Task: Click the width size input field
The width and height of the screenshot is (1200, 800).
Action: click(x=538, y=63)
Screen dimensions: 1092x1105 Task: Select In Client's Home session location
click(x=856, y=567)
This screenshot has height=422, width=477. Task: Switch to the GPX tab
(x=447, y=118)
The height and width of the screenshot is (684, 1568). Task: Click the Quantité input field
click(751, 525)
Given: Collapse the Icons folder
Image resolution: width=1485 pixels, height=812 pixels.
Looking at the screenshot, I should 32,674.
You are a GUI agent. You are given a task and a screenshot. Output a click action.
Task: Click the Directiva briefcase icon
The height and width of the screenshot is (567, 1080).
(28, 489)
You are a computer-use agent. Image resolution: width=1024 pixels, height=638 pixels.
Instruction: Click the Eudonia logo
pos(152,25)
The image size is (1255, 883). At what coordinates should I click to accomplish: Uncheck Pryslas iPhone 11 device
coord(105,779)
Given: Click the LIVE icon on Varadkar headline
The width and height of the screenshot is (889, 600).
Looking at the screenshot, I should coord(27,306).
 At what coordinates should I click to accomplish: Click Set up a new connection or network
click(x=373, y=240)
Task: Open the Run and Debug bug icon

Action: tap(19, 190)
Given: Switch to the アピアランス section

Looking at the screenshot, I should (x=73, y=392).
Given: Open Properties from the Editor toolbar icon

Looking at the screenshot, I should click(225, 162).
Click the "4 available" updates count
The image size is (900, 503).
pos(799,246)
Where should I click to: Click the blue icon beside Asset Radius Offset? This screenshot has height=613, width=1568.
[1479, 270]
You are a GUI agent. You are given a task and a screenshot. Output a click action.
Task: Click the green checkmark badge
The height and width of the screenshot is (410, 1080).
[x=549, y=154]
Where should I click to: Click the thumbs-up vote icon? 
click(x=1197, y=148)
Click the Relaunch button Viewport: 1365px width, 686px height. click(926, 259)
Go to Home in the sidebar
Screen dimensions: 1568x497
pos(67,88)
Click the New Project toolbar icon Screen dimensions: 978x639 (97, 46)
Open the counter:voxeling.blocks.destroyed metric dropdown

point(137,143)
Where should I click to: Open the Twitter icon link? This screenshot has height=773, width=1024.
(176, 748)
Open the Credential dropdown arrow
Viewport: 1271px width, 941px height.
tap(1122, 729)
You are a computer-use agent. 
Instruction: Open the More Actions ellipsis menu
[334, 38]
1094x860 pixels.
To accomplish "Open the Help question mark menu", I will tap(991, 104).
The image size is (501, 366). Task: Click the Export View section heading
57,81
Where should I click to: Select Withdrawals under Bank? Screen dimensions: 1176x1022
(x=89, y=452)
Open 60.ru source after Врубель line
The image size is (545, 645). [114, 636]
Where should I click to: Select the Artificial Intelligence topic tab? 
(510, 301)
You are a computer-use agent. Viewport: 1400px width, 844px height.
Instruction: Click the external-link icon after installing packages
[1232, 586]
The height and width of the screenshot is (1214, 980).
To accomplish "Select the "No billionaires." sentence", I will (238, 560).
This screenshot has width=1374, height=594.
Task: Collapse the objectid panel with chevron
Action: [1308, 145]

────────────────────────────────────────

| DIRECTIVE |
Format the records between the lines holding "1094x860 pixels." and "[1232, 586]", inclusive, as a JSON list of strings with one string per line, leaving out blank lines.

| TASK ANSWER |
[
  "1094x860 pixels.",
  "To accomplish \"Open the Help question mark menu\", I will tap(991, 104).",
  "The image size is (501, 366). Task: Click the Export View section heading",
  "57,81",
  "Where should I click to: Select Withdrawals under Bank? Screen dimensions: 1176x1022",
  "(x=89, y=452)",
  "Open 60.ru source after Врубель line",
  "The image size is (545, 645). [114, 636]",
  "Where should I click to: Select the Artificial Intelligence topic tab? ",
  "(510, 301)",
  "You are a computer-use agent. Viewport: 1400px width, 844px height.",
  "Instruction: Click the external-link icon after installing packages",
  "[1232, 586]"
]